Al-Sisi wants to bring an end to Egypt’s strategic meekness and restore its military muscle. He talks about finishing off the Muslim Brotherhood, the Islamist group that held power for one year before he led a coup—with substantial popular support—against it in July. He also talks about Egypt leading a war against Islamist terrorists. According to advisers who have heard his private comments, al-Sisi wants Egypt to project power in the region, rather than be seen as a basket case that can be manipulated by the rich oil sheiks in the Gulf.
If elected, al-Sisi could soon find himself with a chance to order the Egyptian military into battle. For years, tension has been growing between Egypt and Ethiopia, whose government has begun constructing a massive new dam across the Blue Nile. If Ethiopia blocks the river, Egypt risks losing a major share of its only significant source of freshwater, endangering its already fragile food supply. Al-Sisi is unlikely to stand by while Ethiopia dramatically reduces the level of the river that is the lifeblood of Egypt. After a long standoff, both countries said recently that they’re willing to attempt another round of negotiations. Several previous attempts ended in failure.

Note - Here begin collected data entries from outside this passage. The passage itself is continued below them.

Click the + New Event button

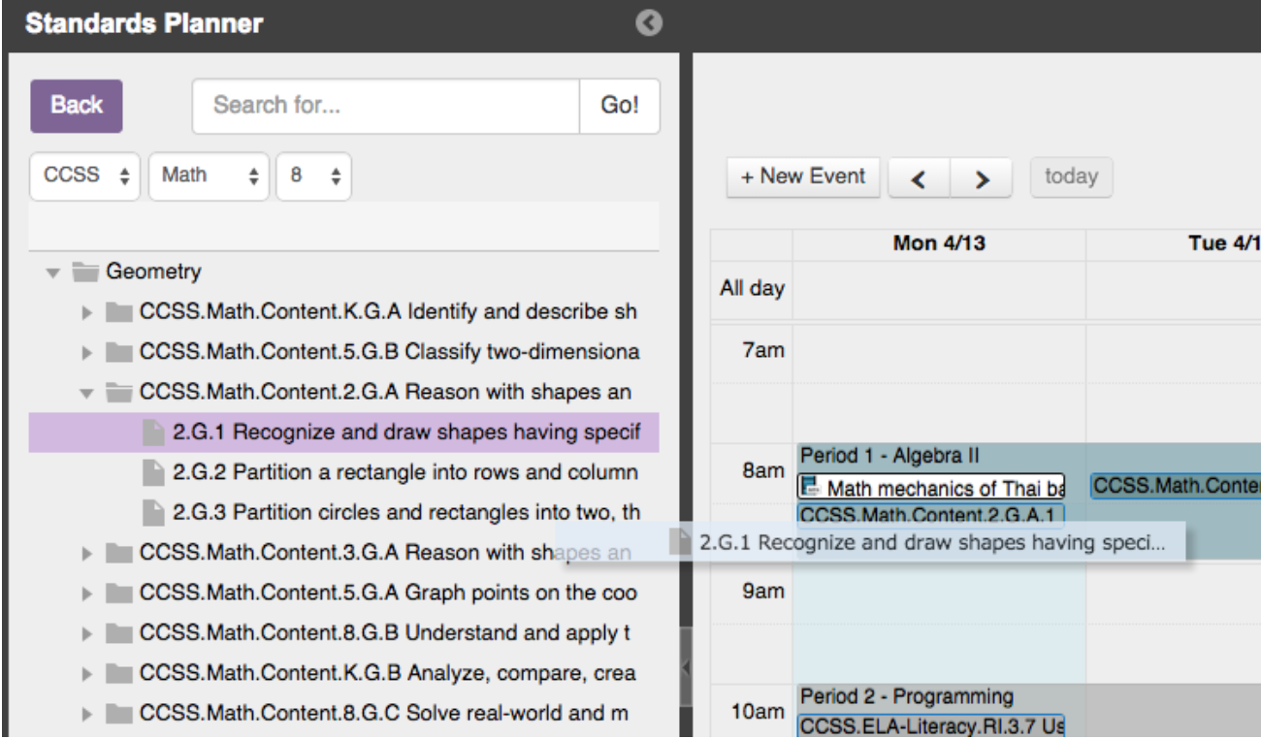[x=803, y=177]
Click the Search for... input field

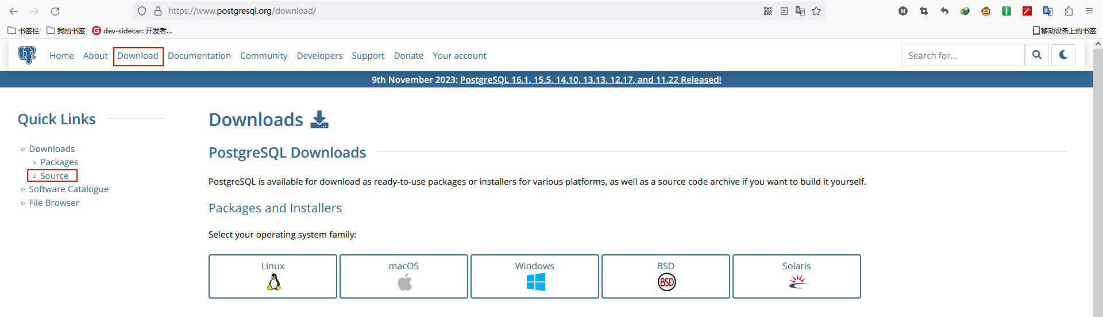pyautogui.click(x=962, y=55)
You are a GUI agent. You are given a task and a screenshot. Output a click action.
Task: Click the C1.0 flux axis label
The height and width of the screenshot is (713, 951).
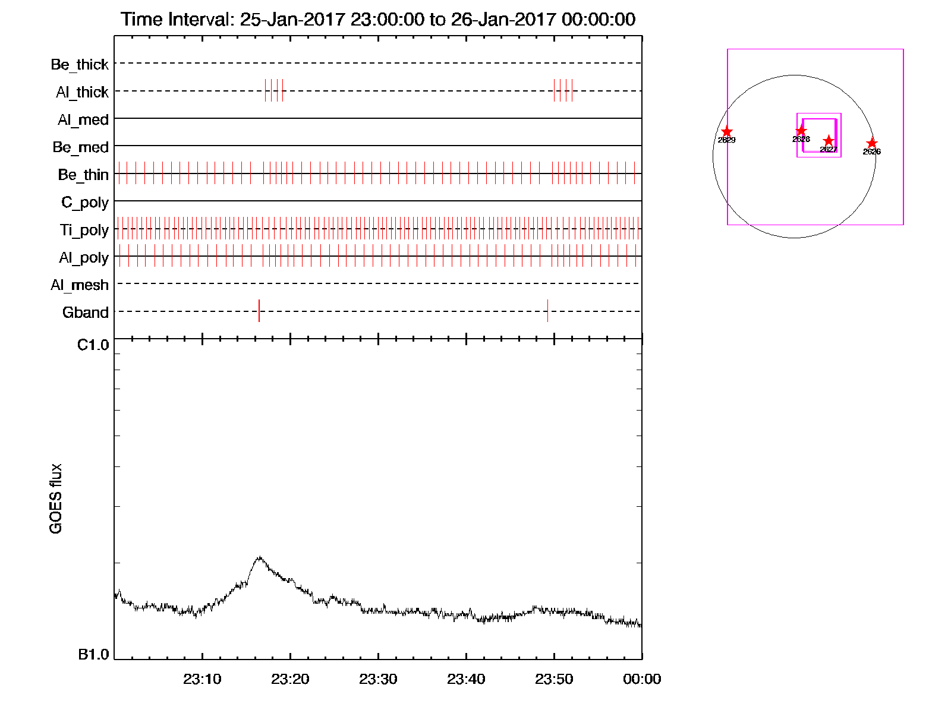[x=93, y=345]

If al-Sisi does launch an attack on Ethiopia, his allies in Washington would be furious and might freeze military aid. But in the Arab world, it would look like Egypt was refusing to be bullied by Ethiopia and its international allies.
Al-Sisi does not just want Egypt’s military to exert its power beyond its borders, according to politicians who have met with him. He also plans to further insulate the military from civilian oversight. Al-Sisi has acknowledged in interviews that he’ll probably continue filling key positions with officers, because he doesn’t think there are enough qualified civilian technocrats in the country.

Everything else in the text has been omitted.